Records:

** START **

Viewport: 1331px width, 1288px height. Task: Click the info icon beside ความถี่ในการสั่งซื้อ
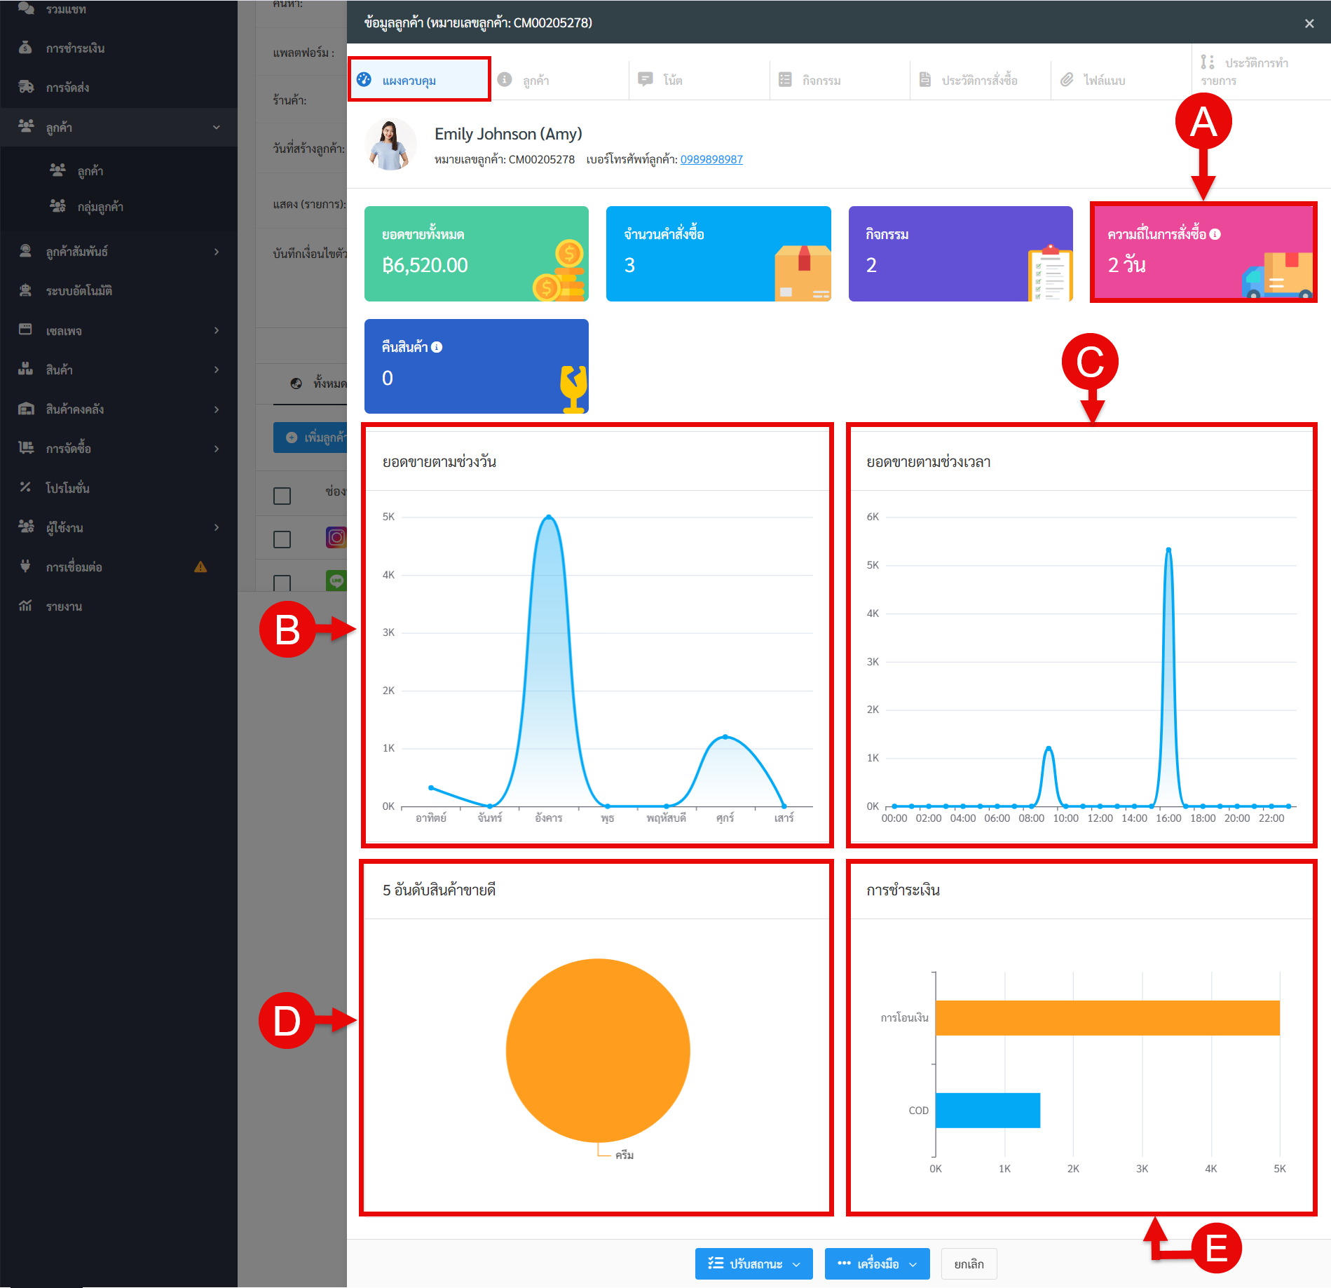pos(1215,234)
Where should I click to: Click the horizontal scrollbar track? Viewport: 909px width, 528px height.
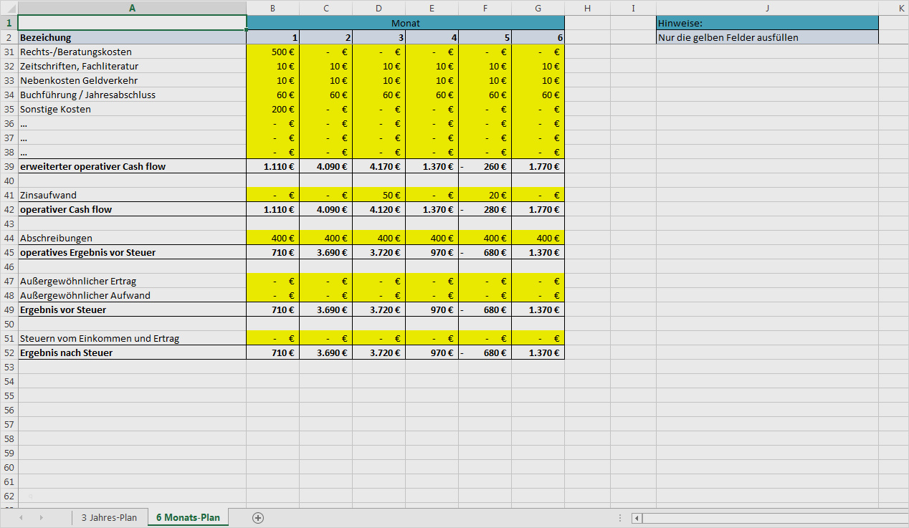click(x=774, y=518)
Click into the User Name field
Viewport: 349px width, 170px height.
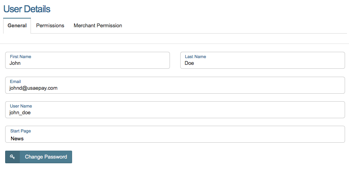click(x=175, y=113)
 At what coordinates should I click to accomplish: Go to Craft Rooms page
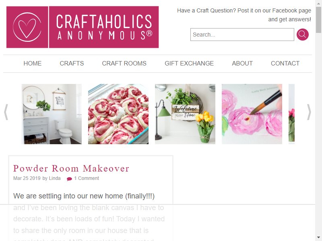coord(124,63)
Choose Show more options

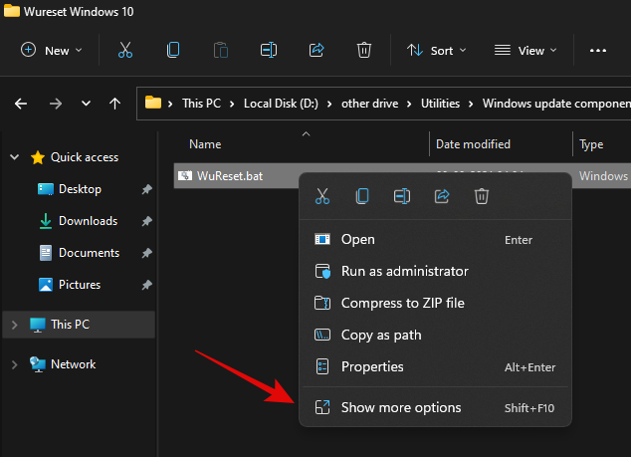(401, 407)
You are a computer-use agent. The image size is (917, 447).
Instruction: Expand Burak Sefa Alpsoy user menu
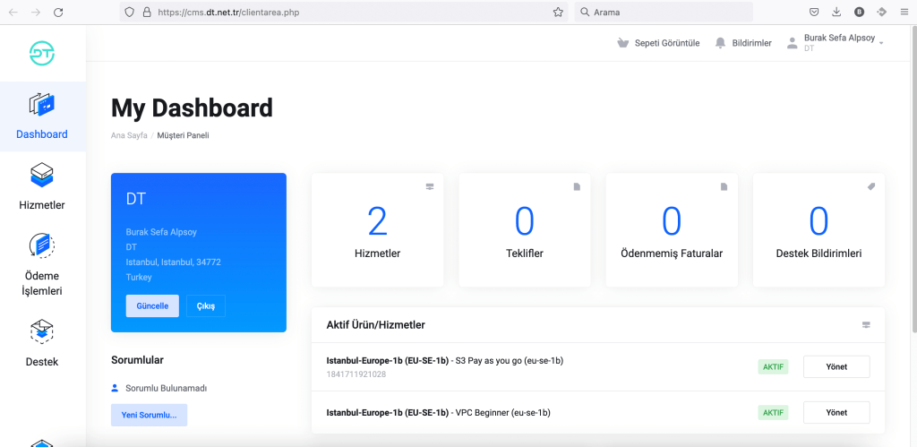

** END **

**What this task involves**
Recast the lines above as a numbered list, skipping any blank lines and leaving out the pictures.

**Exercise output**
1. Viewport: 1331px width, 1288px height. Task: Click the info icon beside ความถี่ในการสั่งซื้อ
2. pos(1215,234)
3. Where should I click to: Click the horizontal scrollbar track? Viewport: 909px width, 528px height.
4. click(x=774, y=518)
5. Click into the User Name field
6. Viewport: 349px width, 170px height.
7. click(x=175, y=113)
8.  At what coordinates should I click to accomplish: Go to Craft Rooms page
9. coord(124,63)
10. Choose Show more options
11. (401, 407)
12. You are a computer-use agent. The image size is (917, 447).
13. Instruction: Expand Burak Sefa Alpsoy user menu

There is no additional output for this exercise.